===== SUPPLIED MATERIAL
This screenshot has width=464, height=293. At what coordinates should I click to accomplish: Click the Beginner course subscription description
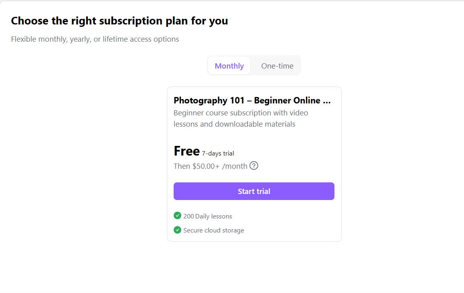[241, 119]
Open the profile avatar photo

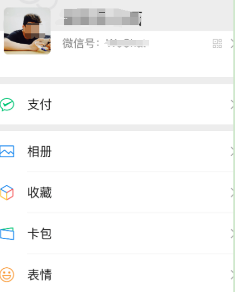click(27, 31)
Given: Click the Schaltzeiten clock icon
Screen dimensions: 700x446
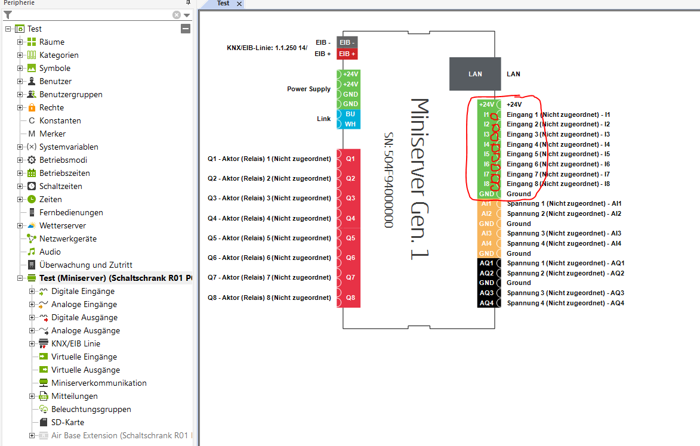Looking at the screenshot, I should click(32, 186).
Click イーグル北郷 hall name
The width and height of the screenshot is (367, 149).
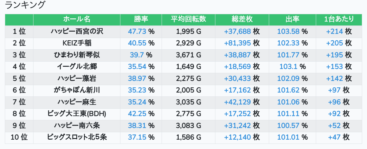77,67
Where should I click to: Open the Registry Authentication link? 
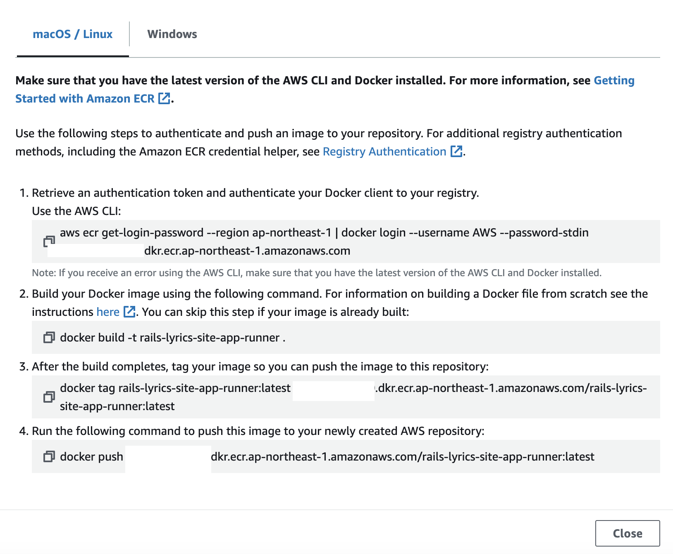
==========
===== SUPPLIED MATERIAL
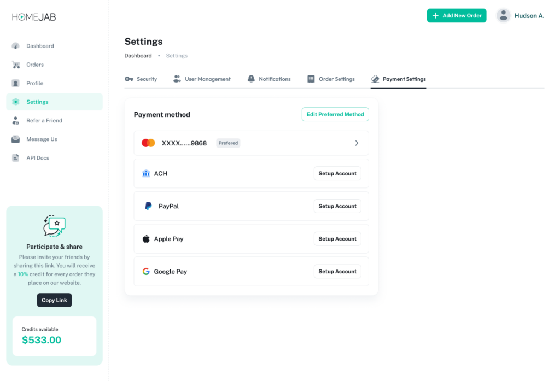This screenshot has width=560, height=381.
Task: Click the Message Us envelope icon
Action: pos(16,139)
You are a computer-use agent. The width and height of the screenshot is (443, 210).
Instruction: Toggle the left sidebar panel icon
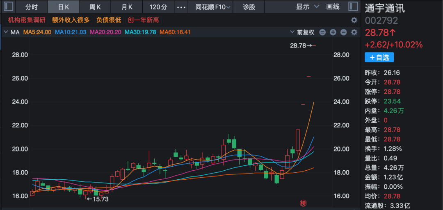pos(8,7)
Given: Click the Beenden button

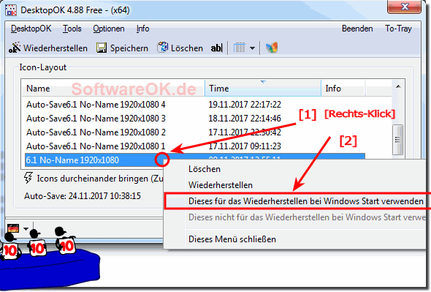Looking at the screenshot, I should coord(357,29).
==========
* [EXERCISE DESCRIPTION] Both the line containing "This screenshot has width=464, height=293." and the line containing "Click イーグル北郷 hall name" above belong in the output, as do the lines between them. Print them exactly, without pictures.

* [OUTPUT FOR THIS EXERCISE]
This screenshot has width=464, height=293. At what coordinates should I click to accomplish: Click the Beginner course subscription description
[241, 119]
Open the profile avatar photo

click(27, 31)
Given: Click the Schaltzeiten clock icon
Screen dimensions: 700x446
Looking at the screenshot, I should click(32, 186).
Click イーグル北郷 hall name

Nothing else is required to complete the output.